Putting it like this rather than simply saying markets are efficient allows for the possibility of more rational agents than humans actually improving market outcomes. For one thing, it helps reconcile pro- and anti-EMH positions, as the anti-EMH notes that market actors are not perfect rational agents, but pro-EMH can point out no other humans will do any better. However if, for instance, a super-intelligent AI was developed it could likely find numerous inefficiencies and corner the market rapidly right? Of course at that point, the market would become as efficient as it’s most rational agent (the AI) making EMH true again.
Kevin Erdmann
Apr 22 2014 at 1:17am
ChrisA,
I don’t believe this is the case. Even with EMH, there is a tremendous amount of work to be done in finance. Each client has a given risk profile and time frame, and many decent folks earn an honest living by managing retail investors’ portfolios within a basic EMH framework. I would say that most financial planning operates in this framework – and rightly so.
Go to a gathering of CFA’s (certified financial analysts) and try to argue against EMH. You’ll be met with skepticism.
Further, over the past few decades where finance has supposedly swallowed up the universe with rent-seeking, the main, overwhelming change in the industry has been the deep penetration of low-fee index and near-index funds. The data is overwhelming on this.
In fact, on net, I think you will find that money managers have clients that want them to magically beat the market, and money managers push clients more in the direction of indexing.
Yes, there are fees. But, most managers see those fees as a product of risk-matching, not as a product of pushing clients into unrealistic return expectations.
Joel Aaron Freeman
Apr 22 2014 at 8:13am
Thanks for replying, Scott. I think there’s a lot of confusion around EMH (I know there has been for me), as well as a lot of misinformation, and I’m glad you’re dedicating time to it to shed some light on it.
David N
Apr 22 2014 at 8:42am
Which EMH? One shouldn’t argue for the weak form of EMH, then reason from the strong form.
Tom DeMeo
Apr 22 2014 at 10:52am
I buy the assumption that asset price deviations from trend are essentially unforecastable. I don’t buy the idea that this represents any sort of informational efficiency.
John
Apr 22 2014 at 12:40pm
Tom DeMeo, here is a thought experiment:
1. Assume that asset prices are unforecastable. (Your first sentence.) There is no “magic formula” to earn excess returns.
2. Assume that the current TIPS spread is “informationally inefficient.” (Your second sentence.) If true, there exists some model that can predict future inflation better than the TIPS spread. This model may be a predictive algorithm, a very smart person’s brain, or an advanced AI.
3. Can M make money by buying or selling TIPS? Yes.

◆ Text and item location entries
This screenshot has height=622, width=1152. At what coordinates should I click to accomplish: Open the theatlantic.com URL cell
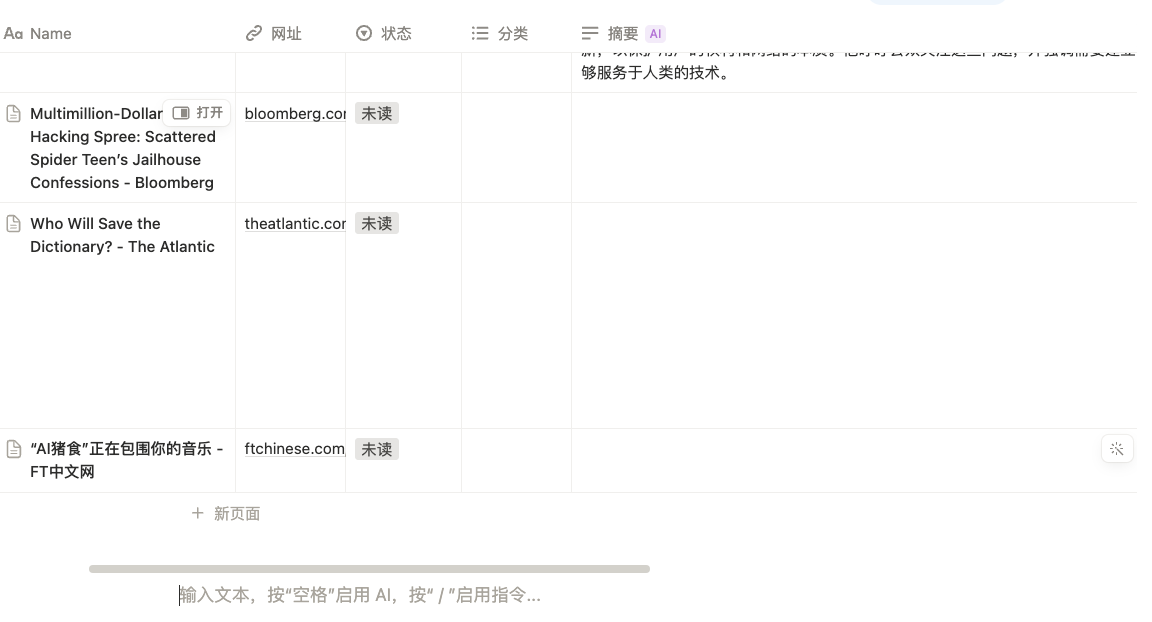tap(293, 223)
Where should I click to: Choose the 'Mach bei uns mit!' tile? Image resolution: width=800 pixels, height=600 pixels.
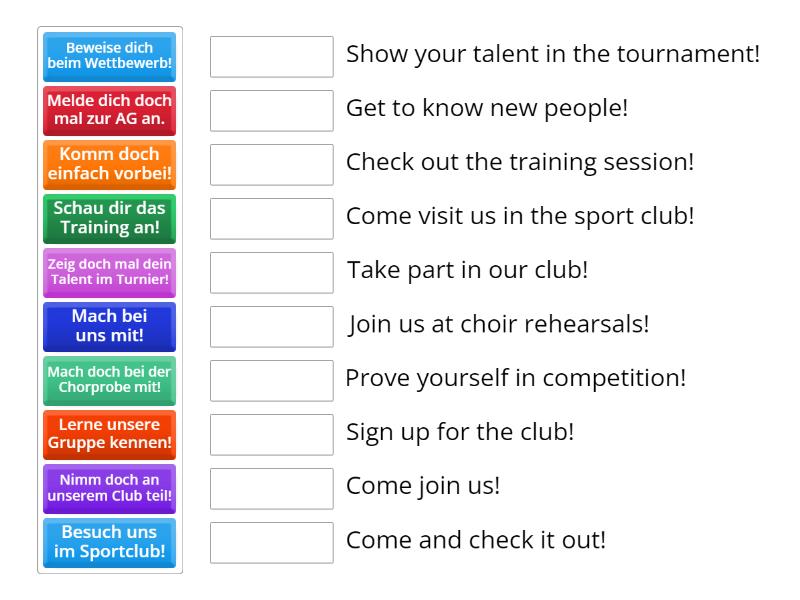pos(110,327)
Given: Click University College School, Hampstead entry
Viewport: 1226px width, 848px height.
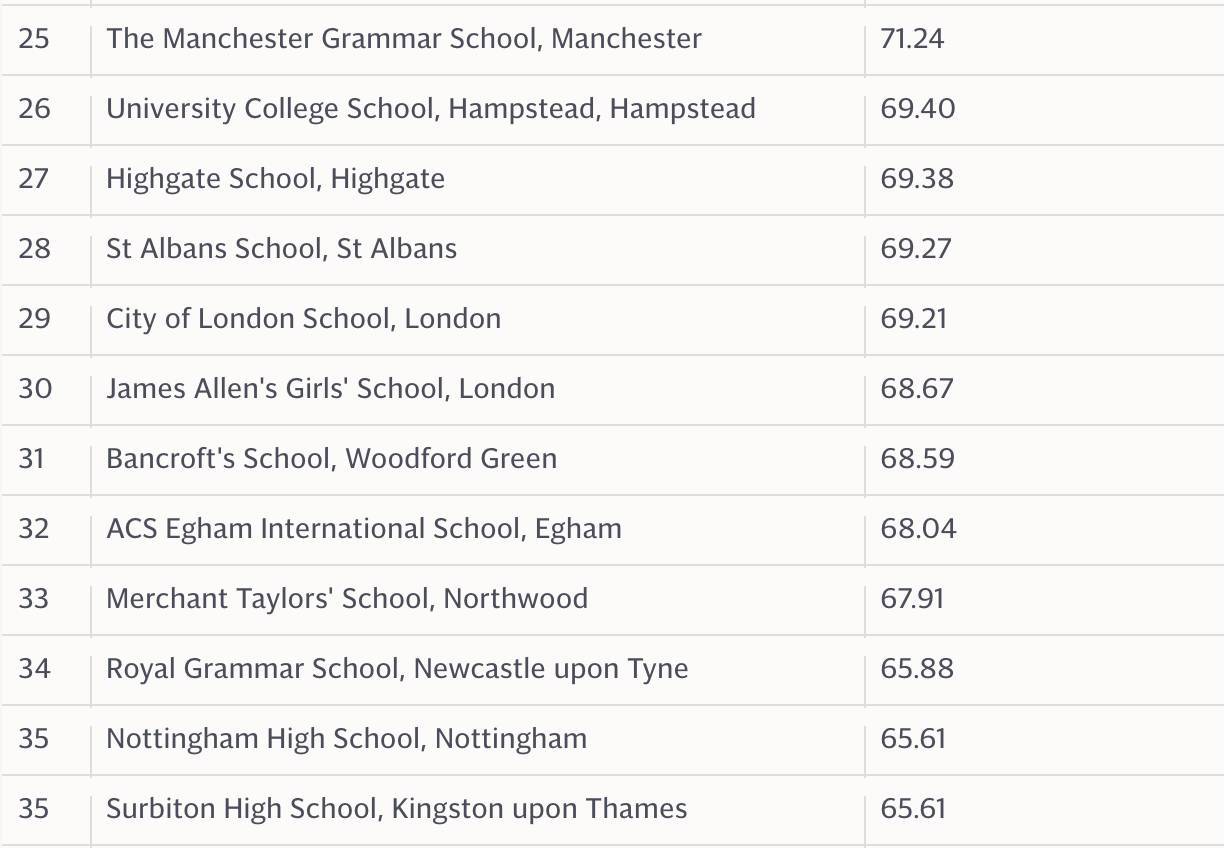Looking at the screenshot, I should 431,109.
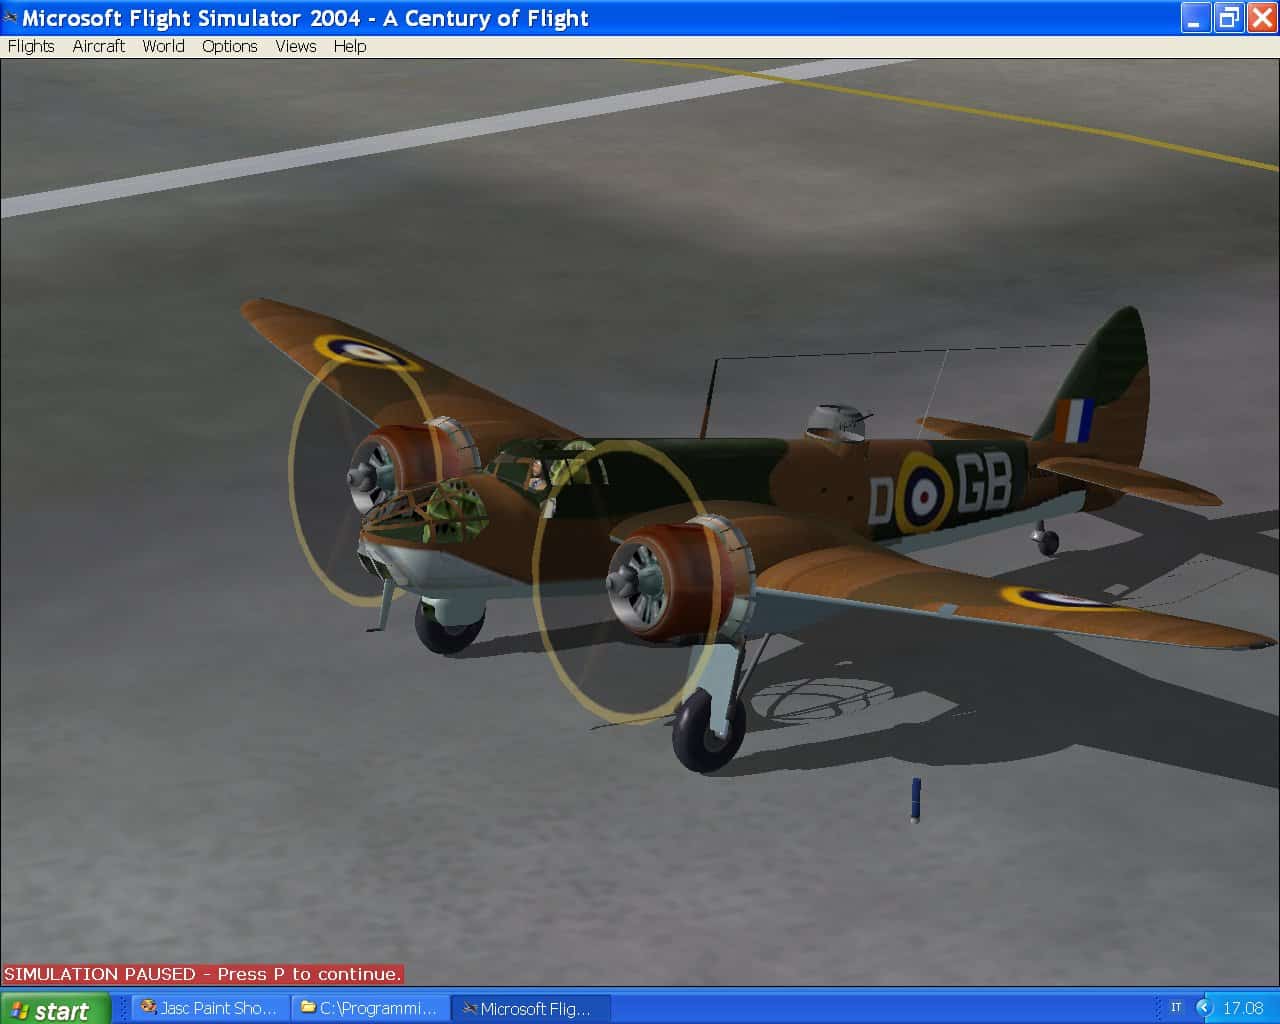Click the taskbar clock showing 17.08
The width and height of the screenshot is (1280, 1024).
[1243, 1008]
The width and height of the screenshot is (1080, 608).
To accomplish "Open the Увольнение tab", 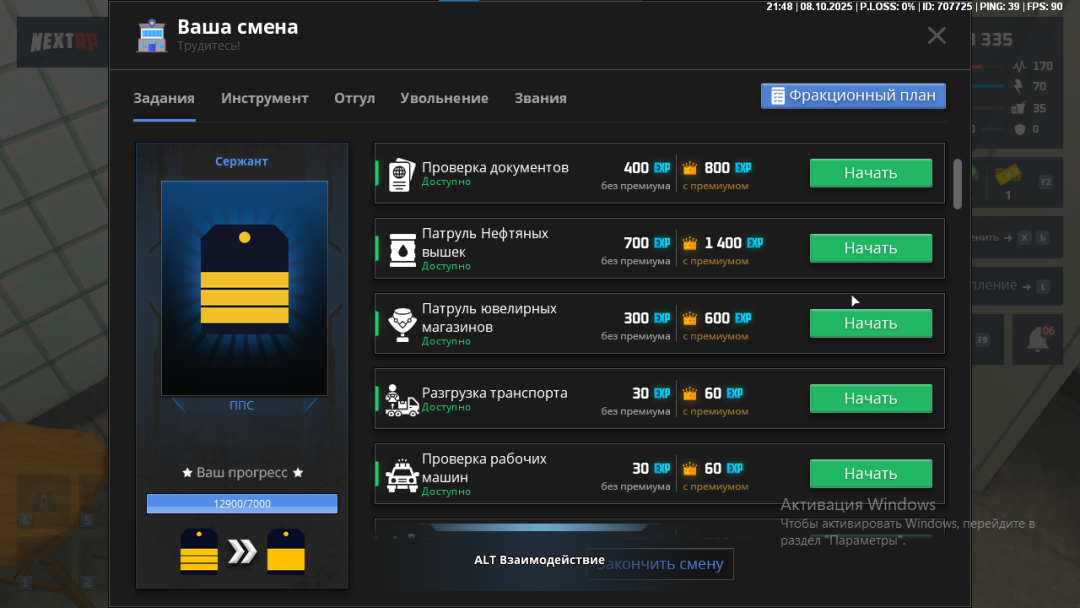I will (x=444, y=98).
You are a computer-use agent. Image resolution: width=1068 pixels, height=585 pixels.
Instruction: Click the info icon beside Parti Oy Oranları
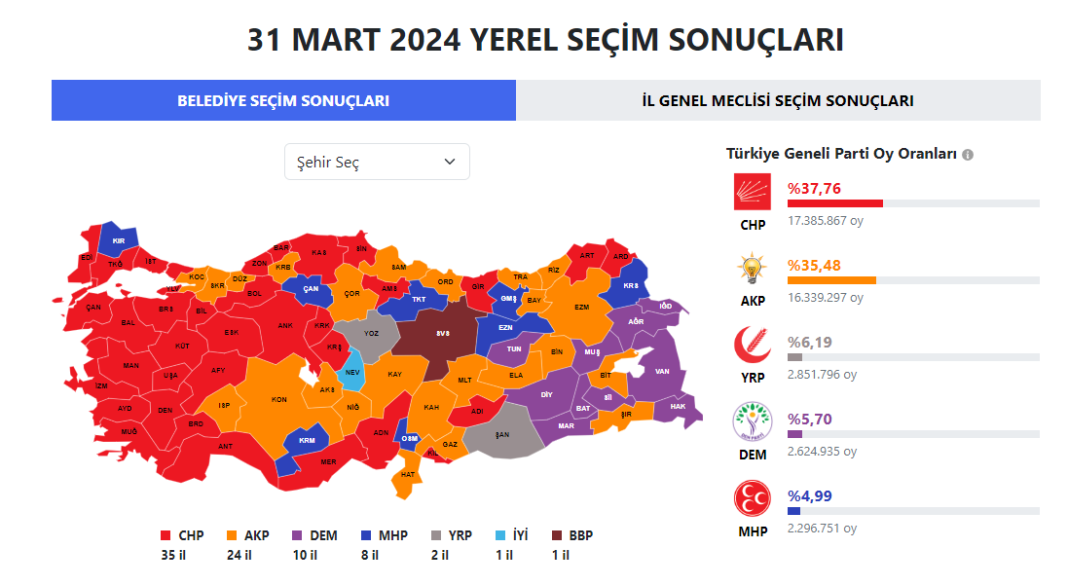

◆ STATED PROBLEM
In the comment thread, what does Kevin Erdmann call the main, overwhelming change in the finance industry over the past few decades?

◆ RESULT
The deep penetration of low-fee index and near-index funds.